"There's Something Haunting and Nihilistic About Your Hairdresser"
Previously unpublished letters between Robert Lowell and Elizabeth Bishop.
BY The Editors
Elizabeth Bishop was introduced to Robert Lowell in late 1946 or early 1947. That winter Randall Jarrell, whom she had already briefly met, was in New York to begin work as the acting literary editor of the Nation. Planning a dinner for his literary friends, he invited both Bishop and Lowell. As she tells the story in an unfinished draft of an essay found among her papers, "I was extremely shy at the time and I had met very few poets.
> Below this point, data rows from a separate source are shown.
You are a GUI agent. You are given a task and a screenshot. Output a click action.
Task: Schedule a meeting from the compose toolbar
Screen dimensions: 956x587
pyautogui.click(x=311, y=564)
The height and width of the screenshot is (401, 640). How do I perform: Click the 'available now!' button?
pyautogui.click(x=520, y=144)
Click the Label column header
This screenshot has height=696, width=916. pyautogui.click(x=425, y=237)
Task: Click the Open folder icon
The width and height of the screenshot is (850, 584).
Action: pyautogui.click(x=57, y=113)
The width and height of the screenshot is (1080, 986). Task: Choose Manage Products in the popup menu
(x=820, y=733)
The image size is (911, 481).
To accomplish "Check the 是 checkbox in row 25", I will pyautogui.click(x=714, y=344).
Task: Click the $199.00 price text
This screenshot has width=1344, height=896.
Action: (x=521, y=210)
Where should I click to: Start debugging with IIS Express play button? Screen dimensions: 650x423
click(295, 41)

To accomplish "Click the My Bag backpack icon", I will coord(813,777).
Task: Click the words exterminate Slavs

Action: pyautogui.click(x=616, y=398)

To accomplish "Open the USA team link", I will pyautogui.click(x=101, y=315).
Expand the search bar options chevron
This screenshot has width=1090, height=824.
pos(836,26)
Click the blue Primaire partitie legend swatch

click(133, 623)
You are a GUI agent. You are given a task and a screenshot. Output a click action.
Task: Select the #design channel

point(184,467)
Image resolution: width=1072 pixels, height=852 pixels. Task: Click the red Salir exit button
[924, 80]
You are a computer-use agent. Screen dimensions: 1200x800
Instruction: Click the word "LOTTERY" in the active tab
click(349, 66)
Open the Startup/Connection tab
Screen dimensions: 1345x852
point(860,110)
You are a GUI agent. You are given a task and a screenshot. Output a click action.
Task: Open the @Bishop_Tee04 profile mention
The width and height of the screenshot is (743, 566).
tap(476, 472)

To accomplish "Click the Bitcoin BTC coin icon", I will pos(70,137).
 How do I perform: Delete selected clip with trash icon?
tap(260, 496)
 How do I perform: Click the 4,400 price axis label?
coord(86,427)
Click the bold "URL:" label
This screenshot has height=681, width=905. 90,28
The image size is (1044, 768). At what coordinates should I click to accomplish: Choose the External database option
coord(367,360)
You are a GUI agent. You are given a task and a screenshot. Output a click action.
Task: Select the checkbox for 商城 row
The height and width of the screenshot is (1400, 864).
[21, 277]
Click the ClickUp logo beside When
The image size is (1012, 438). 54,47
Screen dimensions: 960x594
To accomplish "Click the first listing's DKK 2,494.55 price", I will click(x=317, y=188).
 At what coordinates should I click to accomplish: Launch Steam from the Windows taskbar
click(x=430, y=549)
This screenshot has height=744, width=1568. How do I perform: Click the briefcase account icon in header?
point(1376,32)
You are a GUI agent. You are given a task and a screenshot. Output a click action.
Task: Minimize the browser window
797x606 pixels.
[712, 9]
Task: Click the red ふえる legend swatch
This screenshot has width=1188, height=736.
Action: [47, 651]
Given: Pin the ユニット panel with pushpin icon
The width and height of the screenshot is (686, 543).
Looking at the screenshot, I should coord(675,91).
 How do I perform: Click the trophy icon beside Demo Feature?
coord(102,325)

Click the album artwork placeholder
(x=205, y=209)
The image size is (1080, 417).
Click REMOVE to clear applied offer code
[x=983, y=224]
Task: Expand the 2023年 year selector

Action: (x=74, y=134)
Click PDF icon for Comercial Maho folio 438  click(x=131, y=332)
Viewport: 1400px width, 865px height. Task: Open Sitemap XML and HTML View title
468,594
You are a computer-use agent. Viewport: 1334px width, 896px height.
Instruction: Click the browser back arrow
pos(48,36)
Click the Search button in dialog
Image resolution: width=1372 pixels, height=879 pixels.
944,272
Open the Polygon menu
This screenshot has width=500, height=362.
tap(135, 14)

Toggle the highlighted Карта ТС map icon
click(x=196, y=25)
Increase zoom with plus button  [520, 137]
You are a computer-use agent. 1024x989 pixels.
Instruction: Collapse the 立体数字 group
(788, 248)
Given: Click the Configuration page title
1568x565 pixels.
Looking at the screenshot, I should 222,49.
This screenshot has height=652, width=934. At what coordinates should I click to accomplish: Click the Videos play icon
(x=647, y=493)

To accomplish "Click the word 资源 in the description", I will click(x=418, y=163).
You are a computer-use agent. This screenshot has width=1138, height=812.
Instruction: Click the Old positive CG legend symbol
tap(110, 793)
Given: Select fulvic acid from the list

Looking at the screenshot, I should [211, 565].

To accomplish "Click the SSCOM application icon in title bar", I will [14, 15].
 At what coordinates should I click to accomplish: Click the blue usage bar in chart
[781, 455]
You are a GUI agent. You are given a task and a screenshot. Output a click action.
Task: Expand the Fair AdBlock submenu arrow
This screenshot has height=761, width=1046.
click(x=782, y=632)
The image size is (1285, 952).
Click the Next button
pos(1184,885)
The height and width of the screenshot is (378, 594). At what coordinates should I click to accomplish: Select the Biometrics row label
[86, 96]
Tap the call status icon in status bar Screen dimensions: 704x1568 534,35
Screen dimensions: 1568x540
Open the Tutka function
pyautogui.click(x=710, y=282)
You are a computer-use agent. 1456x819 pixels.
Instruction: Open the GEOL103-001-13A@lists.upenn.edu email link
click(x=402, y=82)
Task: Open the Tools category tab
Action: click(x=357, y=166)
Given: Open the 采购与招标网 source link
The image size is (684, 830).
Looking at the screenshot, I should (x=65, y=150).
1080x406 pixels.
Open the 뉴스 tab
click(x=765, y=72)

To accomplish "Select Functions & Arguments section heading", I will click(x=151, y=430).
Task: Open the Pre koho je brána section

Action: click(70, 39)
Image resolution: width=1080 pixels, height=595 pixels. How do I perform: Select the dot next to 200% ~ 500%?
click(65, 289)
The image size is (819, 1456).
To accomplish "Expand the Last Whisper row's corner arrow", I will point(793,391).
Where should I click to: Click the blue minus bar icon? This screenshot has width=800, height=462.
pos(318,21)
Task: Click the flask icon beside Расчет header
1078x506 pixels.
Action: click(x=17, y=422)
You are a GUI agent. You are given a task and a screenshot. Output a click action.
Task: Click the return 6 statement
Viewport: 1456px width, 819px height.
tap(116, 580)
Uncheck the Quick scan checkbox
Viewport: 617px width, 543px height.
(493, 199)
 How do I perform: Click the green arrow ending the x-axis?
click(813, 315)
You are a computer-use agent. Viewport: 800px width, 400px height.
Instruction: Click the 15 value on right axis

I was afraid of going to dinner with Jarrell and his wife, and even more afraid of meeting Lowell." This was so because she "admired some of his poems extremely," and Lowell—younger than Bishop and still in his twenties—had just published Lord Weary's Castle, soon to earn the Pulitzer Prize. Fortunately, her "fear and trembling" were short-lived. The night of the dinner she felt relaxed with Jarrell, who "talked a blue streak" while putting his big black cat, Kitten, "through his tricks." And then... "Lowell arrived and I loved him at first sight." Her shyness vanished, and the two began to talk. During her taxi ride home that evening—she was living in what she called a "genuine garret"— Bishop reflected that it was the first time she had ever actually talked with anybody about how one writes poetry. She followed up this first meeting with an awkward and formal-sounding letter sent to Lowell through his publisher in May 1947. Despite the warmth of their first encounter, the two didn't address each other by their first names until later that summer, when Lowell insisted on it—and explained that he should be called by his now-famous nickname, Cal.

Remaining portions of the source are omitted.